**INSTRUCTIONS TO FOLLOW:** Please state which unit the three Marines in the Iraq news report were assigned to.

**TEXT PASSAGE:**
◇ ◇ ◇

Three more U.S. Marines were killed in battle in Iraq, the U.S. military said Friday, making December the deadliest month this year for American troops in the war-wracked nation with the toll reaching 106.
Members of the U.S. Army Garrison HHC from Fort Polk, La., carry the casket of Army Staff Sgt. Jacob Gerald McMillan after a funeral service Friday at Lafayette Memorial Park Cemetery in Lafayette, La. McMillan died in Iraq on Dec. 20 from wounds he suffered when a roadside bomb exploded near his vehicle.
Members of the U.S. Army Garrison HHC from Fort Polk, La., carry the casket of Army Staff Sgt. Jacob Gerald McMillan after a funeral service Friday at Lafayette Memorial Park Cemetery in Lafayette, La. McMillan died in Iraq on Dec. 20 from wounds he suffered when a roadside bomb exploded near his vehicle.Claudia B. Laws / The Daily Advertiser via AP
/ Source: The Associated Press

Three more U.S. Marines were killed in battle in Iraq, the U.S. military said Friday, making December the deadliest month this year for American troops in the war-wracked nation with the toll reaching 106.

The Marines, all assigned to Regimental Combat Team 5, died Thursday of wounds from fighting in western Anbar province, the U.S. military said. Their deaths pushed the toll past the 105 U.S. service members killed in October.

At least 2,993 members of the U.S. military have been killed since the Iraq war began in March 2003, according to an AP count.

In violence Friday, a suicide bomber killed at least nine people near a Shiite mosque north of Baghdad, and 32 tortured bodies were found across the country as Iraqis braced for Saddam Hussein's execution.

◇ ◇ ◇

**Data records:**
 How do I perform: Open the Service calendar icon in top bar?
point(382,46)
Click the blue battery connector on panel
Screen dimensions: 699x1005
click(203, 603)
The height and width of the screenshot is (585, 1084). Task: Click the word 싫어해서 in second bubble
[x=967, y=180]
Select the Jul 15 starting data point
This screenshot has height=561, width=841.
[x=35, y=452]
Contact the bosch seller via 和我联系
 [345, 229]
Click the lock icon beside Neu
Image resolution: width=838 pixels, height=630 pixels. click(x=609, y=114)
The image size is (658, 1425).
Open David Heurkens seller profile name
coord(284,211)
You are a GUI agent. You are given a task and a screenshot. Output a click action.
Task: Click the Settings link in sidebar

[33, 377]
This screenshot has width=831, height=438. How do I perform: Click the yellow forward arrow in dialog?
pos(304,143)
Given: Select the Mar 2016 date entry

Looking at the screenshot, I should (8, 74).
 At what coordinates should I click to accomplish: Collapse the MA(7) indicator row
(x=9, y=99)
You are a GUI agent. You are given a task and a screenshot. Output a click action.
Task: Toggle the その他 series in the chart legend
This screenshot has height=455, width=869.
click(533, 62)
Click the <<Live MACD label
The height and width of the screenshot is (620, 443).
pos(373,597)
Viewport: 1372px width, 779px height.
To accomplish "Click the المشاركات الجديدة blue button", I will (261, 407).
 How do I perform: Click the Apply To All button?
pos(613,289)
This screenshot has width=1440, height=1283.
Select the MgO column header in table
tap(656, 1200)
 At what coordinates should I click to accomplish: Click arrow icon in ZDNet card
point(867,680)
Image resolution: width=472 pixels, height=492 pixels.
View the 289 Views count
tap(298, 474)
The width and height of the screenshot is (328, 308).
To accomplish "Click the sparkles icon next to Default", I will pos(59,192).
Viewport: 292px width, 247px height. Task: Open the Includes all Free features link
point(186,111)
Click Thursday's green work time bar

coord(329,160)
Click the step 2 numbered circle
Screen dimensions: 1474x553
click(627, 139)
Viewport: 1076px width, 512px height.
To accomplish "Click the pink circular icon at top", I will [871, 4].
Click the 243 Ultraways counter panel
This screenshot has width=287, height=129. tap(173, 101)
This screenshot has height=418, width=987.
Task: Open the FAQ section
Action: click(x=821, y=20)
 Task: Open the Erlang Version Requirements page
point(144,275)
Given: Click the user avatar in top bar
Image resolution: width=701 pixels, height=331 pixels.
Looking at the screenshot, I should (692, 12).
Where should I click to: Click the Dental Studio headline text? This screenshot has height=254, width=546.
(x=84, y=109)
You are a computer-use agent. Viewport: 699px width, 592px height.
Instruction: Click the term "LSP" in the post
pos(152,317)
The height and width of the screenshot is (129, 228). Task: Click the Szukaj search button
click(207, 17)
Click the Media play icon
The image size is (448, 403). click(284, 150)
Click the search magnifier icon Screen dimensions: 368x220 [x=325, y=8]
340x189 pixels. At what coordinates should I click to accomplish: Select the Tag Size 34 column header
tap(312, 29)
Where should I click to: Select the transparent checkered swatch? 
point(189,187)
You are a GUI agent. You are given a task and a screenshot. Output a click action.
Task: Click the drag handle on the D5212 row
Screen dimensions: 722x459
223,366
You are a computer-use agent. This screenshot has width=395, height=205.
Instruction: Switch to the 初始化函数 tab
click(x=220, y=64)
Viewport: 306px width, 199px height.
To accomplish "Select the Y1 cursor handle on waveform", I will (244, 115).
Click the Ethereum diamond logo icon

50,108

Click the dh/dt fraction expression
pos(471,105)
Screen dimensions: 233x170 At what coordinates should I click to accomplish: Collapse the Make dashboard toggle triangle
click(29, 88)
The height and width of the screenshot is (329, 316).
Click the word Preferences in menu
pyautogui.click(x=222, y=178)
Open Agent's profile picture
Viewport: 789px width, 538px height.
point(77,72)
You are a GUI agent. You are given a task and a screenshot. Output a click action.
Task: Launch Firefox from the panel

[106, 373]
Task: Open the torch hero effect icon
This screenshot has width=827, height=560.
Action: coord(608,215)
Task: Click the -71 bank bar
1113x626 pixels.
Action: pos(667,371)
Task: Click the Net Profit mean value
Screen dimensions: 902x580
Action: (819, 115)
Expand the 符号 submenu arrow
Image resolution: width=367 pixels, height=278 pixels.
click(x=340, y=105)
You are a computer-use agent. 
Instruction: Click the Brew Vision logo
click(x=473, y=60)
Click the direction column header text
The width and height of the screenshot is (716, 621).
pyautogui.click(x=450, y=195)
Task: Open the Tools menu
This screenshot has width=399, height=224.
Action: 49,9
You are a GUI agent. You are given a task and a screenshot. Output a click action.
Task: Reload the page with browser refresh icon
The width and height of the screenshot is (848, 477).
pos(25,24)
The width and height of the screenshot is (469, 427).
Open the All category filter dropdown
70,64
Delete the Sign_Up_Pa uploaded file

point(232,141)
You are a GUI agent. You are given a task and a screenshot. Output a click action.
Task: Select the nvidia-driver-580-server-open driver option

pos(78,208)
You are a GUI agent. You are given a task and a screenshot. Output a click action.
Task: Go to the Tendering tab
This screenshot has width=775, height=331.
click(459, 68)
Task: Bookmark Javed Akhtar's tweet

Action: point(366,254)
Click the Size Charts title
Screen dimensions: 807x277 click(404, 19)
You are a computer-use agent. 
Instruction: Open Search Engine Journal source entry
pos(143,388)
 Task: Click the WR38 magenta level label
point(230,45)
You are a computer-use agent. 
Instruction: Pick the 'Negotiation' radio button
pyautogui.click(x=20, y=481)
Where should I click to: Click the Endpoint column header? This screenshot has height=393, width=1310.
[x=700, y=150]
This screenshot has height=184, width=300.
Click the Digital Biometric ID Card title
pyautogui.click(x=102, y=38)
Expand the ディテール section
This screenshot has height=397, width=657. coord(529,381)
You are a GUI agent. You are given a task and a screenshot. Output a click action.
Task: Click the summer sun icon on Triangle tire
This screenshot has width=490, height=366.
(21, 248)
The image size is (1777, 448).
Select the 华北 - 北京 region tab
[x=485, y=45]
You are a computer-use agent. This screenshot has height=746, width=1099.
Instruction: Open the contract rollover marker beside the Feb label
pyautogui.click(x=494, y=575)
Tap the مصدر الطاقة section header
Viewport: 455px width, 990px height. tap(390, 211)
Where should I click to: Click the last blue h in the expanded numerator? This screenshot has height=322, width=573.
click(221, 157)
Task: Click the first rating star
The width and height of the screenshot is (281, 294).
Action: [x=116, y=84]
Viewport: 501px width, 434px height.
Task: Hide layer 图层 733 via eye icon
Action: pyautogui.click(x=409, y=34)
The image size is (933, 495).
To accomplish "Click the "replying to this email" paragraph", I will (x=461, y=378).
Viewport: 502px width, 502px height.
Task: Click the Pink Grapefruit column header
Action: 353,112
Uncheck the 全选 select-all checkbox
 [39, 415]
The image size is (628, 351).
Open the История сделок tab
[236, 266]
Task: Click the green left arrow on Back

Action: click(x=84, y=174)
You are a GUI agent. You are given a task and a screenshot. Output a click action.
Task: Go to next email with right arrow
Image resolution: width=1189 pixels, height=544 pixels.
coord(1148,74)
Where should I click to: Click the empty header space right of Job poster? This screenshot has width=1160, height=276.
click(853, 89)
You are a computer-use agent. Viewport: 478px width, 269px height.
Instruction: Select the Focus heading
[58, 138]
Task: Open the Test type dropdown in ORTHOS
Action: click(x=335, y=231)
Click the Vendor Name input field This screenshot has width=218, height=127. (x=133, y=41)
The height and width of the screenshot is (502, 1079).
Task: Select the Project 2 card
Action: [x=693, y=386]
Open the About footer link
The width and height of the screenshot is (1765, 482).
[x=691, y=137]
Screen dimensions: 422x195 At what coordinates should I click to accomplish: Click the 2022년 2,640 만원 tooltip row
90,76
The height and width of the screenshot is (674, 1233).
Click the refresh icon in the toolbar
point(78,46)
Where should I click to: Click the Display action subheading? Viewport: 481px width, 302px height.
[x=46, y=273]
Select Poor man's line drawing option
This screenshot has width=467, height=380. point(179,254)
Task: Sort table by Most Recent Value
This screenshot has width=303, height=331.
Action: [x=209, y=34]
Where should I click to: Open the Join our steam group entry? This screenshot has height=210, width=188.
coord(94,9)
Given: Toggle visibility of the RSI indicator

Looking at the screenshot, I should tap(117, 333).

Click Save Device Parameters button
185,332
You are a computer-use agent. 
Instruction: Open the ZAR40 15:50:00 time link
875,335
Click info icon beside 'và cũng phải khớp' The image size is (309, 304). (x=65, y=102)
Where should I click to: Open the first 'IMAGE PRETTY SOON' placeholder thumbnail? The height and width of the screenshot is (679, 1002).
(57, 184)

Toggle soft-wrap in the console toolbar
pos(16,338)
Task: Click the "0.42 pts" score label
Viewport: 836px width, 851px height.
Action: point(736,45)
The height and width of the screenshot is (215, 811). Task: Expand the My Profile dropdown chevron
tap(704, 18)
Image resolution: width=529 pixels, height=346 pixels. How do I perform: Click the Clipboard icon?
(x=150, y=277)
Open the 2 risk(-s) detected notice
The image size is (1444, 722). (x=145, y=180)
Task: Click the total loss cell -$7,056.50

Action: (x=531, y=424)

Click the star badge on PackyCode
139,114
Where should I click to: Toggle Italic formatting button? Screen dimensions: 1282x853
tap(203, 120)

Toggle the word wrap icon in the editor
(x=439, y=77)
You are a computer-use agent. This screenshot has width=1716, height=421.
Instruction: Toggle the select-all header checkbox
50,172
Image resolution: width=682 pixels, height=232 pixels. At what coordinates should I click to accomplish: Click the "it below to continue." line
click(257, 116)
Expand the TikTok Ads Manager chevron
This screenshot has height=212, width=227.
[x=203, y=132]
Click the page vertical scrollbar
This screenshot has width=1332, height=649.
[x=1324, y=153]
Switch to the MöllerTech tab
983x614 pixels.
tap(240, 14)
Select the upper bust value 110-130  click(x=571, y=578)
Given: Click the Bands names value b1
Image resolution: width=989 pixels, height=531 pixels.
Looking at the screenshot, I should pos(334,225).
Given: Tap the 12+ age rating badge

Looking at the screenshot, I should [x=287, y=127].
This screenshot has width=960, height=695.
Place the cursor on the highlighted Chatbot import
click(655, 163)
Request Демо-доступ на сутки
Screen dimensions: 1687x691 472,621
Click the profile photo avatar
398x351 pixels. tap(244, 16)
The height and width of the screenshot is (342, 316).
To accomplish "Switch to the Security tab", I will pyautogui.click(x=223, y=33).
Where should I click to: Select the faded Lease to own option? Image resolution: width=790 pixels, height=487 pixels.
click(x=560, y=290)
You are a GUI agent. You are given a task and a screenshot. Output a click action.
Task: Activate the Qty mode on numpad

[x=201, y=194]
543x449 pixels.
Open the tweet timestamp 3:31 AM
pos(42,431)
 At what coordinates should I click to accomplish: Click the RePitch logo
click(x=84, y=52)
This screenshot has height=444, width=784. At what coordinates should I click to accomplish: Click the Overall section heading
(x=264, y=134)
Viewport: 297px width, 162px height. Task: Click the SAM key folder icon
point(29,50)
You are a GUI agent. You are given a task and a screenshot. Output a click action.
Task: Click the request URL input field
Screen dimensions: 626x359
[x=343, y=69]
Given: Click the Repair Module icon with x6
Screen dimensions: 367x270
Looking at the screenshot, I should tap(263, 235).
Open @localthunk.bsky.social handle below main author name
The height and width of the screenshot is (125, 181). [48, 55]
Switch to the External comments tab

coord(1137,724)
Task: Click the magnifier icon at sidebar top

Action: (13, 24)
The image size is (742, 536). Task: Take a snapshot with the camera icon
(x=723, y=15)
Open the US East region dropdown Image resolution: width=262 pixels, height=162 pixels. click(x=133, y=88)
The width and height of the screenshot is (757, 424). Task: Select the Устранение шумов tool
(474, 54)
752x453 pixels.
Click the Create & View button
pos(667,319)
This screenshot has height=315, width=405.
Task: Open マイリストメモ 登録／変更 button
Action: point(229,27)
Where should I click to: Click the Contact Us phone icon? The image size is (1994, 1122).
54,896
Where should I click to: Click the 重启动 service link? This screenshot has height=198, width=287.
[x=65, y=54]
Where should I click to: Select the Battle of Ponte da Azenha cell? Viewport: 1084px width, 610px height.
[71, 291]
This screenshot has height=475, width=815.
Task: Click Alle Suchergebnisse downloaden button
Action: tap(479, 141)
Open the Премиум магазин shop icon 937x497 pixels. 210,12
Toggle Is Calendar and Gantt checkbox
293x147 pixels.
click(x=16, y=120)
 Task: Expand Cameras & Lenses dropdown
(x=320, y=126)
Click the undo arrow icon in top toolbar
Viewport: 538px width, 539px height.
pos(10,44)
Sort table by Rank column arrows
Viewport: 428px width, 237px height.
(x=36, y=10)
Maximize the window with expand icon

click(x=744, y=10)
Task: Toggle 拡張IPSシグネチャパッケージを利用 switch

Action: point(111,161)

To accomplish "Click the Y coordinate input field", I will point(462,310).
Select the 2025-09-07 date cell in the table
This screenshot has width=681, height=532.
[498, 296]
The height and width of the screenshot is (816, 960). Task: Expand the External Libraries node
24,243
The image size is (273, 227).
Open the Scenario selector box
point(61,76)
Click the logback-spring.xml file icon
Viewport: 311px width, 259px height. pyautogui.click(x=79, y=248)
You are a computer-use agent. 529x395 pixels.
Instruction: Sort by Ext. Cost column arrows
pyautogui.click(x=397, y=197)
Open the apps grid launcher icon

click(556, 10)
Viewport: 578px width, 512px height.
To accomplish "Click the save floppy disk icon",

◇ ◇ ◇

**EXPECTED OUTPUT:** Regimental Combat Team 5